* **Dataset extract**

◇ ◇ ◇ ◇ ◇ ◇ ◇

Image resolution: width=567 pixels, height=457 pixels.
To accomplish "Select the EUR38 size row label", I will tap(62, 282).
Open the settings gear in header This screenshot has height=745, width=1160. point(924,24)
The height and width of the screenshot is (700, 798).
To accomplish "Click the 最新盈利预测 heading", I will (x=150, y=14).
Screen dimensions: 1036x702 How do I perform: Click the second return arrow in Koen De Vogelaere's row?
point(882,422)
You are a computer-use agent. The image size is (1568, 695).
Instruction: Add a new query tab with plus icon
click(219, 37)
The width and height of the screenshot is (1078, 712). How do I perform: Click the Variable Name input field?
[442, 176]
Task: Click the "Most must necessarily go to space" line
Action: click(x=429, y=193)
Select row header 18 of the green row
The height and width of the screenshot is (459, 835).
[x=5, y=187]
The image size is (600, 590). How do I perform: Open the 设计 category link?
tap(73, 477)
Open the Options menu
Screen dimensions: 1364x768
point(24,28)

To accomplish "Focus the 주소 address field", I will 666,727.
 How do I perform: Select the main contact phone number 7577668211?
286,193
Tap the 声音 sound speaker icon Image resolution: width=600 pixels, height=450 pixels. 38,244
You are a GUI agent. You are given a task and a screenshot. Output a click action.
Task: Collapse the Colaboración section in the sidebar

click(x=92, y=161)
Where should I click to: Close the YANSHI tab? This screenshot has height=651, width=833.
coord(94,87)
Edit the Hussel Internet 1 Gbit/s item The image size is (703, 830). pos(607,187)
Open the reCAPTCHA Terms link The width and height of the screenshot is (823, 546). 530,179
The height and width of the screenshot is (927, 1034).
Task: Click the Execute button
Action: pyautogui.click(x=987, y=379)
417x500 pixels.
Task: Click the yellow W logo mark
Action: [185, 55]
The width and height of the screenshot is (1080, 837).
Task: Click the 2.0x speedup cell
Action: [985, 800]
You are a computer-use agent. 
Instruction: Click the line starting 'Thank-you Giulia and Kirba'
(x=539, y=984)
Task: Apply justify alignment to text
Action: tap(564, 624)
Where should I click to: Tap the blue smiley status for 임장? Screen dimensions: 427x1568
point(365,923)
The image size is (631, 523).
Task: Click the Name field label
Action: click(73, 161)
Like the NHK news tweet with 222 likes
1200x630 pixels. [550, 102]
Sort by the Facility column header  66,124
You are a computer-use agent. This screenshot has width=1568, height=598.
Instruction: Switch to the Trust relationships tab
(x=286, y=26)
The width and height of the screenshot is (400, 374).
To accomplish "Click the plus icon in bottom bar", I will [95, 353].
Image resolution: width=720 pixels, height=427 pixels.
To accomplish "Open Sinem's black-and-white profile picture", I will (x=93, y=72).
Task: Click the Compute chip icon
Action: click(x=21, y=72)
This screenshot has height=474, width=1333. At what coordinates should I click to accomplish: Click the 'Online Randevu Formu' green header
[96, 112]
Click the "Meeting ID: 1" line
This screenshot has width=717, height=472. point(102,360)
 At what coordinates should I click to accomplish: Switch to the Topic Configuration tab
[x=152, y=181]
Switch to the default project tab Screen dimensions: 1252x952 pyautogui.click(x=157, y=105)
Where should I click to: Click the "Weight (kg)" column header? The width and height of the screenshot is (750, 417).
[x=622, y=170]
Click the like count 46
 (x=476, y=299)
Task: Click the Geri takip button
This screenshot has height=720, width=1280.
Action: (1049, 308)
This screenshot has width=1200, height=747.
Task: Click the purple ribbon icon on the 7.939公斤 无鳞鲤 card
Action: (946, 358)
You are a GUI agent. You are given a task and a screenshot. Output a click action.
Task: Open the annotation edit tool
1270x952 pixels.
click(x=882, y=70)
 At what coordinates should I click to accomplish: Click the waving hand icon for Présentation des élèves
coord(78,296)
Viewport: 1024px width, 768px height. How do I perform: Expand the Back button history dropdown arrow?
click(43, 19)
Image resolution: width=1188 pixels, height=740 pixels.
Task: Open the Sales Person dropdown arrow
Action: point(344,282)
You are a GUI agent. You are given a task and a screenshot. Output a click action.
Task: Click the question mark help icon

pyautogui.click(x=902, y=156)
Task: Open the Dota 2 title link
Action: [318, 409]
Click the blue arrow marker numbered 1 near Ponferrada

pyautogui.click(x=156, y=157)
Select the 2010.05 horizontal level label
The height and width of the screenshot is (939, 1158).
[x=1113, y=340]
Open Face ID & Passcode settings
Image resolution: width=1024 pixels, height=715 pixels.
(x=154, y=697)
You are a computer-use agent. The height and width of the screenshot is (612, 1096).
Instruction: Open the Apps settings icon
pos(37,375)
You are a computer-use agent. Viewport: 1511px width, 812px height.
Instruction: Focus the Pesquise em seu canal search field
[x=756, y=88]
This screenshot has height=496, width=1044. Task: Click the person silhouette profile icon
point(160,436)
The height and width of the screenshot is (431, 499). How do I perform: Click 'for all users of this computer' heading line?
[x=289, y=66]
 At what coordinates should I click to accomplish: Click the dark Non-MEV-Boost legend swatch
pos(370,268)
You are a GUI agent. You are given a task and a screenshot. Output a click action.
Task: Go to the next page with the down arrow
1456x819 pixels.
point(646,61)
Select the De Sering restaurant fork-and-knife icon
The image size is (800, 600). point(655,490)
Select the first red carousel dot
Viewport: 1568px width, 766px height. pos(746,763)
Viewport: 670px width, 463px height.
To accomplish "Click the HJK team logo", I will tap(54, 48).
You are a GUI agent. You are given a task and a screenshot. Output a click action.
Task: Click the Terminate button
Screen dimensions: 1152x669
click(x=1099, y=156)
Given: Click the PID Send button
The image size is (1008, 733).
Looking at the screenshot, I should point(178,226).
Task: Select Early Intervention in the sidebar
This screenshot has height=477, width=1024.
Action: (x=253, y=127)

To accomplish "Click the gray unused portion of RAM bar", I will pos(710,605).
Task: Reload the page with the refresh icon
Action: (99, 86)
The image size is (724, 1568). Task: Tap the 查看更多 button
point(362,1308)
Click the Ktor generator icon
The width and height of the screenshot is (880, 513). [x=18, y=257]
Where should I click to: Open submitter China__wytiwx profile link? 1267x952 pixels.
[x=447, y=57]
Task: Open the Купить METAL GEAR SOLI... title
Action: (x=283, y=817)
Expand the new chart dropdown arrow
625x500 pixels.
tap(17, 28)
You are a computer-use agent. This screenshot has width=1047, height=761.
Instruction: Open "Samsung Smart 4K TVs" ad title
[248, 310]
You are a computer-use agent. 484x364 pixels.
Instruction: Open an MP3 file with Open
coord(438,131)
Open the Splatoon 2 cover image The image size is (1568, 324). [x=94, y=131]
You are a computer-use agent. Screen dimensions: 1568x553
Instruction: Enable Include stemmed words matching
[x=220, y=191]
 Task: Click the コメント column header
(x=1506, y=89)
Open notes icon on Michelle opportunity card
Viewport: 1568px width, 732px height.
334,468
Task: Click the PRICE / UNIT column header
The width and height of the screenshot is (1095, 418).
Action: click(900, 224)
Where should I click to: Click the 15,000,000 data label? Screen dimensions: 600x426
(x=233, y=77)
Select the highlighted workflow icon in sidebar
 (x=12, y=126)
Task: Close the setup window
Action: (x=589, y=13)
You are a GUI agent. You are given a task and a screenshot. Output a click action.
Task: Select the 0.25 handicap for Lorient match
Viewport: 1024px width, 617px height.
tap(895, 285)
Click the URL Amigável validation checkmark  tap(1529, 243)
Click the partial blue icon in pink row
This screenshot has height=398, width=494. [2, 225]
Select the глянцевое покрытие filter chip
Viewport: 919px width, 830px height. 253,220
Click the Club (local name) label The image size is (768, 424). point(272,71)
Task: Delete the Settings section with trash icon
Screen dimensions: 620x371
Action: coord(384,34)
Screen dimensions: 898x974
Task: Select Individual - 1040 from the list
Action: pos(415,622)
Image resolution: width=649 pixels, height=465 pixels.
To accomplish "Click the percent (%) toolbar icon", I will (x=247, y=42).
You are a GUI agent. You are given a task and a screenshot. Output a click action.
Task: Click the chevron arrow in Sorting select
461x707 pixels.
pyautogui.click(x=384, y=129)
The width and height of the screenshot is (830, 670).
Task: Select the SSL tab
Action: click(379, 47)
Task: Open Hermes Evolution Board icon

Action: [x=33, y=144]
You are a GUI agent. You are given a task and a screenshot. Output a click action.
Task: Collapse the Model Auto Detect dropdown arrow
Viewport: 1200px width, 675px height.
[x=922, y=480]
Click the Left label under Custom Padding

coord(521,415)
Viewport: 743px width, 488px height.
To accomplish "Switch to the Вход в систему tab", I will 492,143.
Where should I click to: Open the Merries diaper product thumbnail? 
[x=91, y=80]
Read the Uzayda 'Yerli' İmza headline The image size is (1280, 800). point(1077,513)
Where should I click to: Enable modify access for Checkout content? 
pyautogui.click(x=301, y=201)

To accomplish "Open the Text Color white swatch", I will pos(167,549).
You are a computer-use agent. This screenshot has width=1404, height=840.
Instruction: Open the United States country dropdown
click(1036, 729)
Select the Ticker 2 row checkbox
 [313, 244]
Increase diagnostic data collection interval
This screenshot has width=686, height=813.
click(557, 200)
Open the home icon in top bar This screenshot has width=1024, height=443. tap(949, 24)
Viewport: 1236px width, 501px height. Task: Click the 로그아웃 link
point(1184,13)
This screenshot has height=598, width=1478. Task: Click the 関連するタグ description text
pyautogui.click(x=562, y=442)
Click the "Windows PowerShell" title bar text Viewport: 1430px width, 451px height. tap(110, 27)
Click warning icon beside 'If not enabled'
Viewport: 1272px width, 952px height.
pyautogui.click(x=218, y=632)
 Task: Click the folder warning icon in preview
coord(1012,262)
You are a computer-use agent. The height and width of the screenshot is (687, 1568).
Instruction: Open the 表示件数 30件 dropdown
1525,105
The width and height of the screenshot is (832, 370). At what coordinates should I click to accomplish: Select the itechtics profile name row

◇ ◇ ◇ ◇ ◇ ◇ ◇

* **Task instructions**
Using the entries shown above, reproduce verbatim the lines from the line bearing "Click the partial blue icon in pink row" to the line bearing "Click the Club", inclusive.

* **Result of this task**
Click the partial blue icon in pink row
This screenshot has height=398, width=494. [2, 225]
Select the глянцевое покрытие filter chip
Viewport: 919px width, 830px height. 253,220
Click the Club (local name) label The image size is (768, 424). point(272,71)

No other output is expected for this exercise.